La nueva guerra
HACE diez años los profesores Collier y Hoeffer publicaron un artículo famoso sobre las causas de los “conflictos armados internos”. Examinaron 68 guerras que tuvieron lugar entre 1960 y 1999, y concluyeron que la “avaricia” es más importante que la “convicción” como motor del conflicto: la gente no pelea por ideales sino ante todo por hacerse al control de la riqueza.
La teoría anterior es muy simplista, pero ayuda a entender la evolución del conflicto colombiano: unas veces para enriquecerse y otras para financiar la guerra, los actores armados han vivido detrás de las bonanzas, y por eso “La Violencia” comenzó por las regiones cafeteras y se fue trasladando hacia el petróleo en Santander y Arauca, o hacia las esmeraldas en Boyacá, el banano en Urabá, la tierra valorizada del Magdalena Medio, el carbón del Cesar, la coca en la Orinoquia o la amapola en el Cauca.
Es más: según Collier y Hoeffer, el conflicto se da cuando hay bonanzas pero el Estado no es lo bastante rico para aplastar de entrada a la guerrilla- como pasó en Colombia-; cuando hay partes del territorio donde el Estado no existe -como en Colombia-; cuando se viene de guerras mal resueltas que dejaron heridas, hombres y armas por ahí regados y listos para engancharse en una nueva guerra - como Colombia.
Cierto que, para algunos, ya no tenemos “conflicto”; y es indudable que las tasas de homicidios o secuestros disminuyeron bastante bajo Uribe, que las Farc quedaron muy golpeadas y que las Auc se desmovilizaron. Pero también es indudable que la violencia sigue, que la guerrilla no desparece y que los paras o las Bacrim al lado de los narcos mantienen vivo nuestro “conflicto armado”.
Y estos rescoldos, digamos no extinguidos, están a punto de re-agrandar el incendio, al favor y al calor de la nueva bonanza que tenemos: la minera. Diría yo, en efecto, que la “locomotora” está alimentando al menos cinco tipos de violencia que se dan o se mezclan en las regiones productoras:
-Hay la más obvia de los actores armados dedicados a explotar la minería o los mineros, porque el oro o el coltán son mucho más rentables que la droga; así sucede en Córdoba, en el Huila y en otras varias regiones de Colombia.
-Hay los pequeños mineros del oro o el carbón que están siendo expulsados, a veces con apoyo de los gobiernos locales; el alcalde de Suárez, por ejemplo, desalojó a los pequeños por “ilegales” y agudizó el conflicto que sufre la región.

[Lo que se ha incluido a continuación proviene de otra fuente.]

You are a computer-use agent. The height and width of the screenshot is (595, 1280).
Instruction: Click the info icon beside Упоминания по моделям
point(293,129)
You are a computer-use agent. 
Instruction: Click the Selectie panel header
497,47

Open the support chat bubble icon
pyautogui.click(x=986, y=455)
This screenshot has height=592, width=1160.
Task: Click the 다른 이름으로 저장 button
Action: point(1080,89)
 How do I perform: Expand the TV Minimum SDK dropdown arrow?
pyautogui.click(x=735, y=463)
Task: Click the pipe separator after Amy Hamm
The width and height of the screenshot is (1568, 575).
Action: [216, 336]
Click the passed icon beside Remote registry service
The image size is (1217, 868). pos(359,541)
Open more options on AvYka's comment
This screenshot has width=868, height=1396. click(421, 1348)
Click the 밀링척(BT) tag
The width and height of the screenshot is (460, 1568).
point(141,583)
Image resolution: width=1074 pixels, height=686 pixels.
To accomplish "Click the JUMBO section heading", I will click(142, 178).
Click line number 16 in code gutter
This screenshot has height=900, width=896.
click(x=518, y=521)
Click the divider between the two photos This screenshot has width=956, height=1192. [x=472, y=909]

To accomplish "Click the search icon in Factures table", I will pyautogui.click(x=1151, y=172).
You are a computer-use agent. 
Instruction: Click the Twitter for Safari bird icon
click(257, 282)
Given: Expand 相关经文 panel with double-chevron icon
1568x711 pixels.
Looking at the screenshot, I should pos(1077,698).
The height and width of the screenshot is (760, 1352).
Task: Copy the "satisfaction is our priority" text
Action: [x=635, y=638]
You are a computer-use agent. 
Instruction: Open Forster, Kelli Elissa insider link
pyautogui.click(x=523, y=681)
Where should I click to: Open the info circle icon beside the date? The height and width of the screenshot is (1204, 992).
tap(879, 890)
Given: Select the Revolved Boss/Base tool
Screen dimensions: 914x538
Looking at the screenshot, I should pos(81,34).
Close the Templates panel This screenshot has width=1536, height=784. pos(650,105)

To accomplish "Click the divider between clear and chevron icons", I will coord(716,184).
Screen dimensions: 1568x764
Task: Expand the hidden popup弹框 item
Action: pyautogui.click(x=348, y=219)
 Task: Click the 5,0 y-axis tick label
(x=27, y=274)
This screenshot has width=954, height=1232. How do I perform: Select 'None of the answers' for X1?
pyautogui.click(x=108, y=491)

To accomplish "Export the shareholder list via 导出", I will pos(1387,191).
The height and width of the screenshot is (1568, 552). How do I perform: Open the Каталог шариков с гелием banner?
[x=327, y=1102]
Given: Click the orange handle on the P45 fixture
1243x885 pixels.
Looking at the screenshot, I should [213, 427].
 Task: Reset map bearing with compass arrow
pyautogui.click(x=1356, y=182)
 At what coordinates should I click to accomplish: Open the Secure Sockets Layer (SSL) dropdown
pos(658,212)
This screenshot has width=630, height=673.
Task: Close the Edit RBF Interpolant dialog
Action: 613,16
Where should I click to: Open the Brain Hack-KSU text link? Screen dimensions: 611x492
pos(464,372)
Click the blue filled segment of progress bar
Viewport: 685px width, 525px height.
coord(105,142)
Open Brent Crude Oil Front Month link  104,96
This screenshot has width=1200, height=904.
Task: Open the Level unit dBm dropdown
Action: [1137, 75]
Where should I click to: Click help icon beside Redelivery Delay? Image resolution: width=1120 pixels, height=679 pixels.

-Hay los mega-proyectos ubicados en territorios étnicos que amenazan el modo de vida y los derechos de las comunidades; los habitantes del Alto Atrato, por ejemplo, recibieron 73 mil hectáreas del Gobierno, 55 mil de las cuales ya estaban adjudicadas a una multinacional que operará en terrenos “sagrados” de los emberas.
-Hay los pozos petroleros en zonas “recuperadas” por el Estado, donde vuelven y se inventan los conflictos laborales y la “acción popular” de las guerrillas; las protestas que paralizaron la producción en Puerto Gaitán o en Barranca de Upía son una muestra clara de este reinvento.
-Y hay los agentes de seguridad privada, o el pago de vacunas, o la creación de cuerpos paramilitares que las empresas mineras o energéticas requieren para llevar a cabo sus actividades; aunque la información o las pruebas al respecto no abundan, a la memoria está el famoso episodio de la Mannesmann y más frescos están los incidentes de Chiquita.
Tener recursos naturales es una bendición, y una bonanza bien manejada puede ser el despegue económico y social para un país. Pero también existe “la maldición de los recursos”, las bonanzas minero-exportadoras que en un país tras otro destruyen el ambiente, arrasan con la industria, acaban los empleos, concentran la riqueza y aumentan la corrupción.
Algo de todo eso está ocurriendo en Colombia, y de por sí sería motivo suficiente para pensar en serio el hasta dónde y el cómo debe seguir andando la gran locomotora. Y si ello no bastara, pensemos por lo menos que llevamos un karma y que la nueva guerra está a la vuelta de la esquina.